The document, which was unveiled in London on Thursday, contains 20 recommendations, including how the sport can engage with the public and address misconceptions, and said action on the issue of jockeys’ use of the whip should be taken “as quickly as possible and ideally by the end of October 2020”.
As part of what will be a consultation period undertaken by the British Horseracing Authority, the HWB said “particular consideration” should be given to “use of the whip over shoulder height, where evidence suggests that greater deterrents are required, and whip modification offences, penalties for which are felt to be inadequate”.
Increased penalties for repeat/multiple offences by the same jockey should also be considered.
The HWB advises consultation on penalties should seek views and ideas on imposition of fines and/or suspensions for jockeys, and prize-money sanctions.
It recognises “different views exist on the feasibility and desirability of sanctions involving disqualification of the horse” but that “this question could usefully be considered and resolved through consultation. Should the BHA choose to exclude this from the consultation, it must set out clear reasons for doing so.”
Looking further ahead, the HWB said that in undertaking consultation, the BHA could “gather views, and potentially consider” the future banning/retention of the whip for encouragement, “in order to foster a controlled, constructive and managed discussion”, or changing the rules to place further restrictions on its use for encouragement. That could include a reduction on the number of permitted strikes or restricting use during particular stages of a race.
However, the HWB has stressed its “only explicit” recommendation for immediate action on the whip is related to increased penalties, and for the industry to take greater control of conversations relating to the use of the whip for encouragement.
In response, the BHA board has accepted all the recommendations in the HWB report, including consultation on the rules and penalties for misuse of the whip when riding and an increase in penalties as a minimum measure.
A statement from the BHA said consultation “will be wide-ranging and cover topics such as penalties for whip offences, and what defines acceptable use. The BHA will not support any particular outcome during the consultation, beyond the requested increase in penalties.

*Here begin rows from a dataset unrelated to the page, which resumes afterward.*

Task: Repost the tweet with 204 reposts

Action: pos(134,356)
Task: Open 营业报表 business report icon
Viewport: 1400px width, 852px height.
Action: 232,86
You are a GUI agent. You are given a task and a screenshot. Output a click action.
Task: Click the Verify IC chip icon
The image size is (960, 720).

“The consultation will be open, allowing all interested parties to express a view, in line with the approach taken by government and other regulators.

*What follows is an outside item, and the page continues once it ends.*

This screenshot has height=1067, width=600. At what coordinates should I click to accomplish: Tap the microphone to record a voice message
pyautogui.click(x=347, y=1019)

“All opinions will be taken into account, but the BHA is aware that an open consultation needs to be appropriately managed, and overall this is a decision for racing to take.
“The BHA aims to meet the Horse Welfare Board’s request that changes be in place by October 2020.”

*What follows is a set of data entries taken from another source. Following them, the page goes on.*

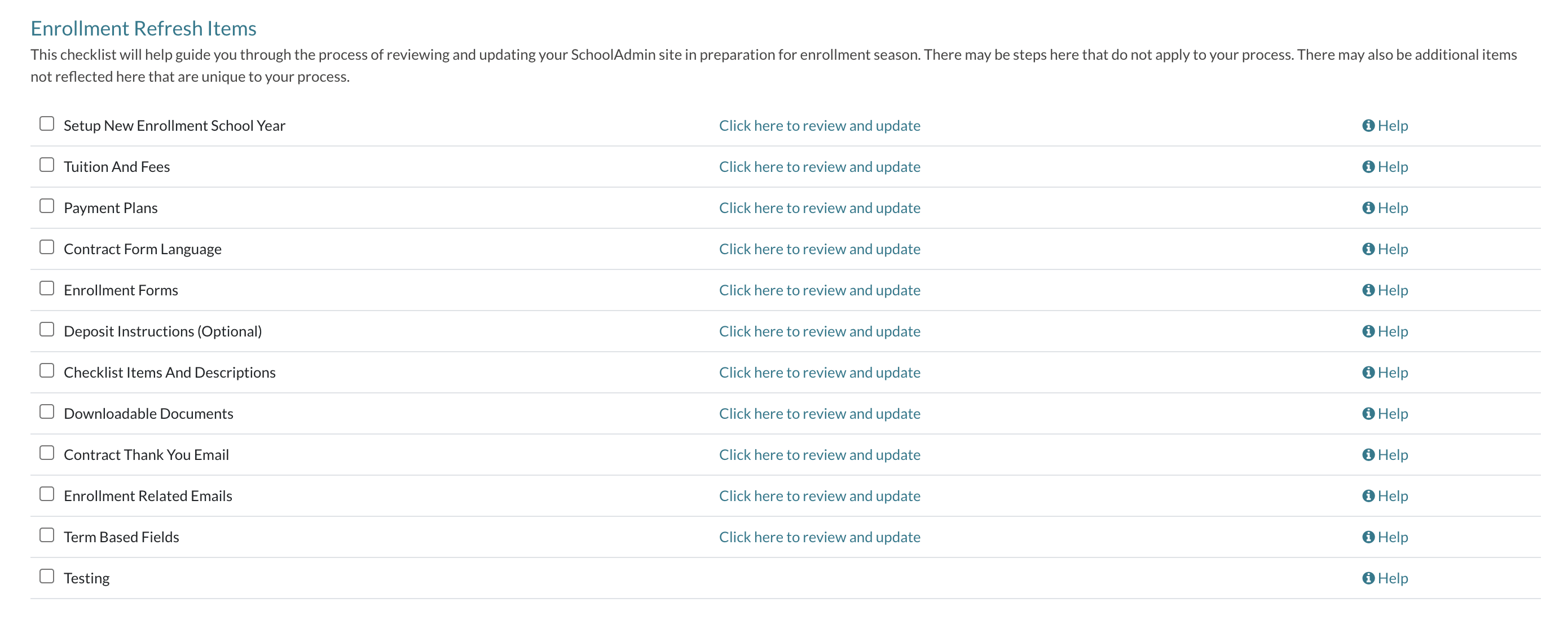Check the Enrollment Related Emails box

(x=47, y=494)
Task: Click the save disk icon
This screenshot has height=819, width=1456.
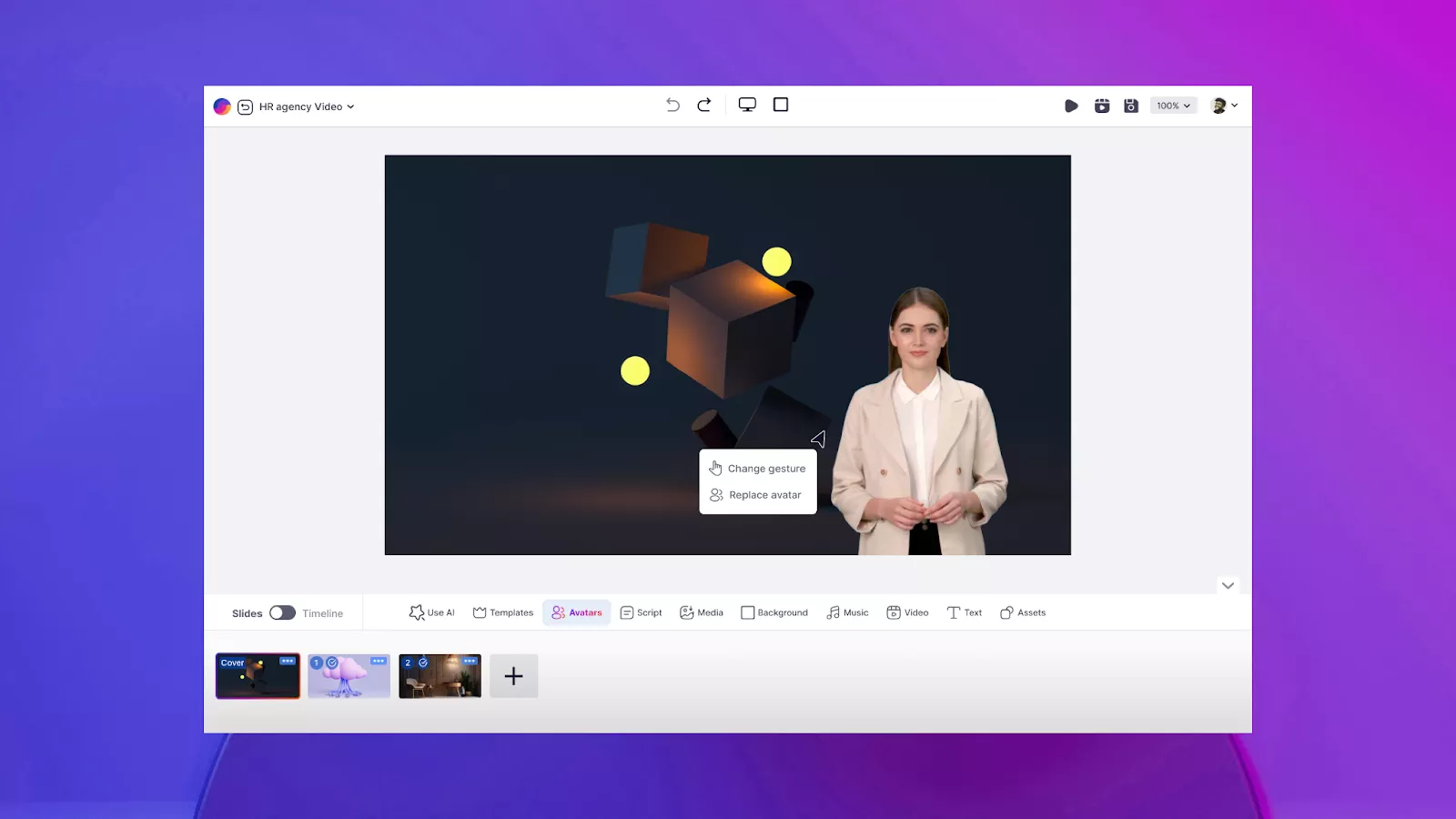Action: click(1131, 106)
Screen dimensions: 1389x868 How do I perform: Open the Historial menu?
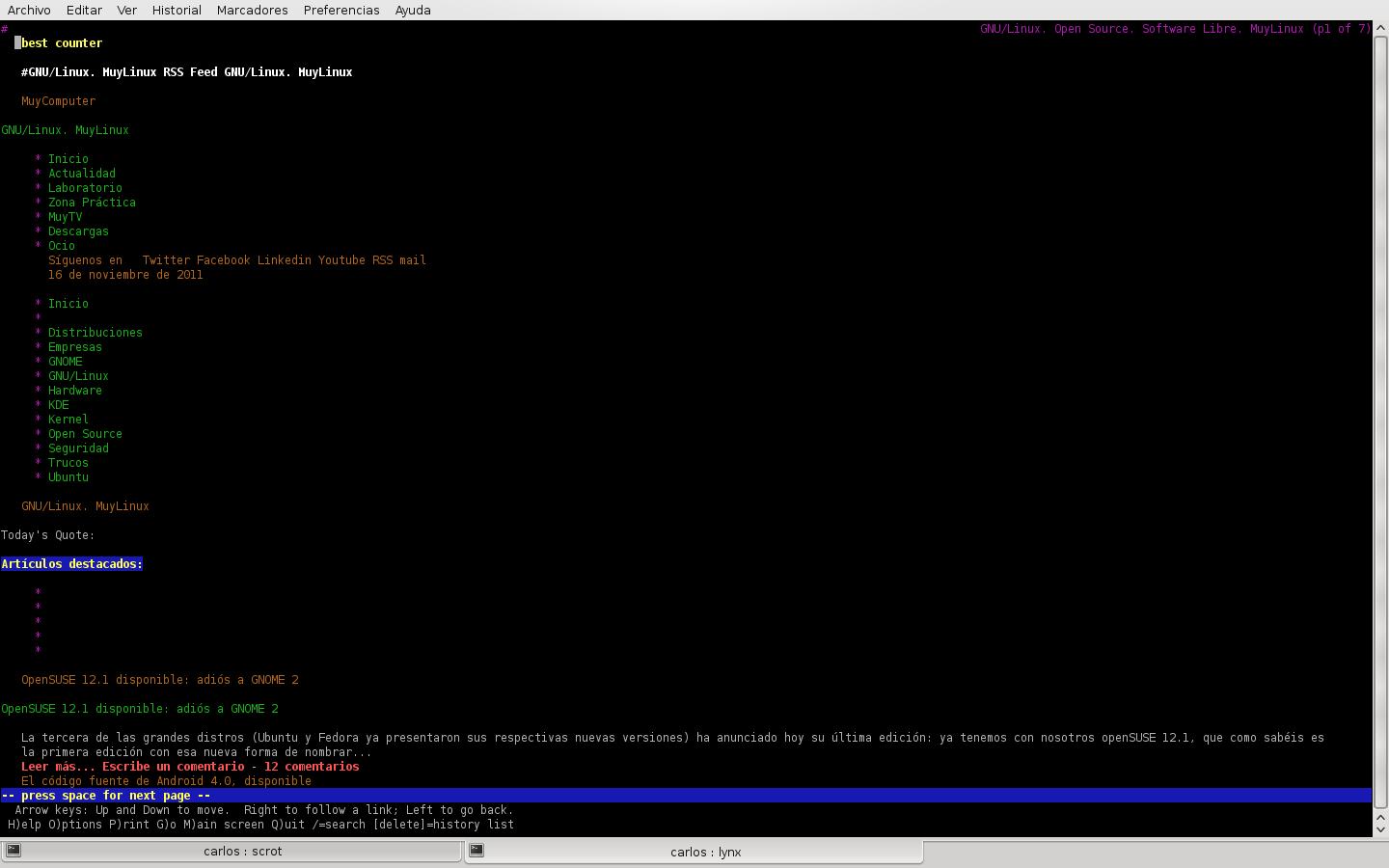[x=177, y=10]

Nick Rust, chief executive of the BHA, said: “I am proud of the work already done by the sport, including our own team of vets and officials, to give our horses the best possible quality of life.
“Our sport’s record in making racing safer for horses and jockeys is the result of many people working together for a common purpose. The BHA’s role in self-regulation of racing has been endorsed by the Welfare Board as it has by government.
“When I saw the scale of the Welfare Board’s ambition, I was even more proud. Racing people want the very best for our horses. We would love more people outside our sport to understand just how much we put into keeping horses safe and allowing them to enjoy the quality of life that goes with being an equine athlete.
“I know our sport has been frustrated at times because it feels not enough has been done to speak up for racing. I firmly believe that the strategy gives us a platform to talk about all the good things we do with pride and confidence. That is why it is a pivotal moment, an opportunity to show that we can be trusted to do the right thing for our horses.
“We believe horses have a special place in our national life and racing a special place in our tradition and culture. We celebrate our horses as champions and partners. We look after the safety of our jockeys and horses.”
The strategy – entitled ‘A life well lived’ – was devised by a group which included representatives from across racing, alongside former Sports Minister Tracey Crouch MP, and chaired by Barry Johnson, a former president of the Royal College of Veterinary Surgeons.
A total of 26 specific key projects have been identified, with the focus on four main points – providing the best quality of life to horses, collective lifetime responsibility relating to horses, best possible safety measures as well as building and maintaining trust within and outside of the sport.